• _Page_:
------------------------------------------------
THE Cook government should hold a Royal Commission into forced adoptions and a former matron should be stripped of her Queen’s honours, says a nurse who is planning a rally at WA Parliament next month.
Natasha Brown’s mother Kerry Webb was forced to put her first child up for adoption; Ms Brown says she now bears the weight of that trauma, but also of the other 250,000 Australian women and children who were impacted between 1939 and the early 1980s.
“It’s not exactly murder, but human trafficking is about as close as you’re going to get to it,” Ms Webb said.
“How else do you explain this away?
“What else would it be called: a gift… money changed hands.
“Imagine if someone came along and said ‘I like the look of him, can I buy him from you?’”
“Funny how it harkens back to slavery.”
Ms Brown says the protest is aimed at helping her mum and other victims get compensation.
“It’s gone on for too long.”
She says a royal commission is needed because a 2012 Commonwealth inquiry was “very hit and miss”.
“A Royal Commission gives a bit more weight behind investigating certain areas of government like the Department of Welfare (now WA’s Communities department).”
Compensation
Besides a royal commission, she also wants to know why it has taken the WA government so long to pay compensation given the 16 years since former WA premier Colin Barnett apologised.
Ms Brown has also called for Ngala Mothercraft and Training Centre matron Beryl Grant’s OBE and AO to be removed posthumously for her prominent role in forced adoptions.
In 2025, the Beryl Grant Community Centre in Albany was renamed after protests.
“She goes against everything I stand for as a nurse,” Ms Brown says.
“There’s an oath we take to do no harm.
“By the very nature of her selling those babies, it is a contradiction to what nursing stands for.”
While Victoria has established a redress scheme to provide compensation for victims, the WA government said in 2024 it was “under further consideration”.
“I think they won’t commit to anything if it is going to cost them,” Ms Brown said.
“We’re going to get a new racetrack, we’ve got a new rugby team; how many millions of dollars have gone towards those two things alone?”
Her mother believes the government is just waiting for the survivors to die.
------------------------------------------------
• _Data shown_:
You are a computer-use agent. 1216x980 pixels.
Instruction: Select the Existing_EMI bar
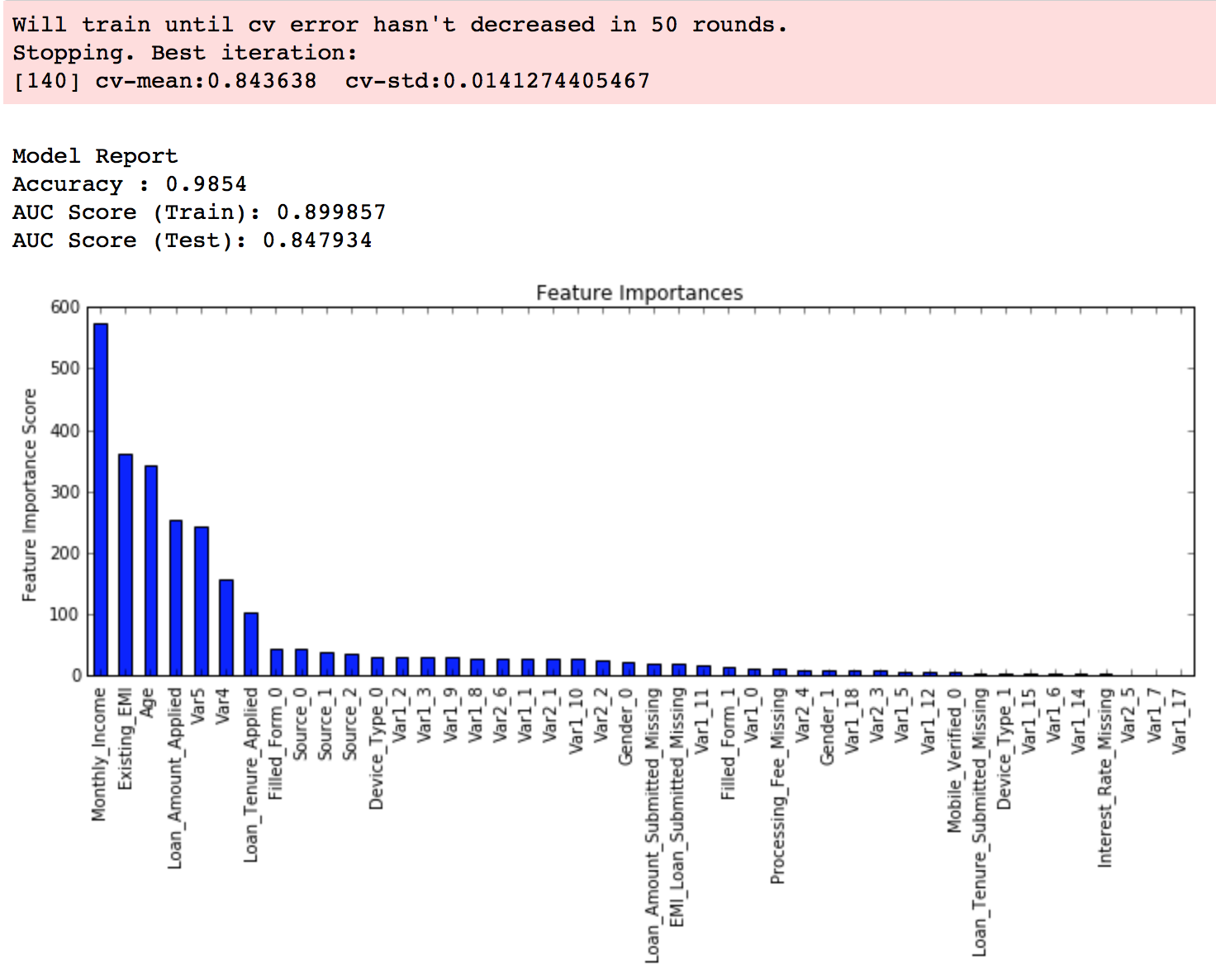click(126, 564)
------------------------------------------------
• _What to work on_:
1. Print the passage of the forced adoptions article that opens with the words containing "Ms Brown says the" and closes with "in forced adoptions.".
2. Proceed with the article on forced adoptions, starting after its final sentence.
The material comes from a separate source unrelated to the article on forced adoptions.

• _Answers provided_:
1.
Ms Brown says the protest is aimed at helping her mum and other victims get compensation.
“It’s gone on for too long.”
She says a royal commission is needed because a 2012 Commonwealth inquiry was “very hit and miss”.
“A Royal Commission gives a bit more weight behind investigating certain areas of government like the Department of Welfare (now WA’s Communities department).”
Compensation
Besides a royal commission, she also wants to know why it has taken the WA government so long to pay compensation given the 16 years since former WA premier Colin Barnett apologised.
Ms Brown has also called for Ngala Mothercraft and Training Centre matron Beryl Grant’s OBE and AO to be removed posthumously for her prominent role in forced adoptions.

2.
“How long do you need to consider,” she asks.
Late discovery adoptee Danae Witherow described her experiences as “hell on Earth”.
“I had grown up in a family with grandparents, siblings, aunts, uncles, cousins who all knew the truth,” Ms Witherow said.
“It’s the worst feeling in the world to realise that everybody you knew lied.”
She shares Ms Brown and Ms Webb’s frustrations over the government’s slow response to its 2024 Broken Bonds, Fracture Lives report.
“I’m not satisfied with anything the government has done,” Ms Witherow said.
Recommendations called for the Salvation Army, the Institute of Sisters of Mercy of Australia and Papua New Guinea (ISMAPNG), and Ngala to particpate in a redress scheme.
Spokespeople from the Salvation Army and Ngala told the Herald a redress scheme had to be decided by the state government.
ISMAPNG said in a media statement it had not been involved in arranged adoptions at any time in WA.
“As our sisters did not arrange adoptions, we do not intend to join any compensation scheme that is to be established for persons impacted by past forced adoption practices,” an ISMAPNG spokesperson said.
Ms Brown fears part of the slow response is to protect the names of people involved.
“The more people you bring in, it becomes bigger than Ben-Hur; that’s why they’re trying to keep it contained.”
“So many people were complicit in those days.
Many of the victims were also forced to take Stilbestrol, a drug used to suppress lactation.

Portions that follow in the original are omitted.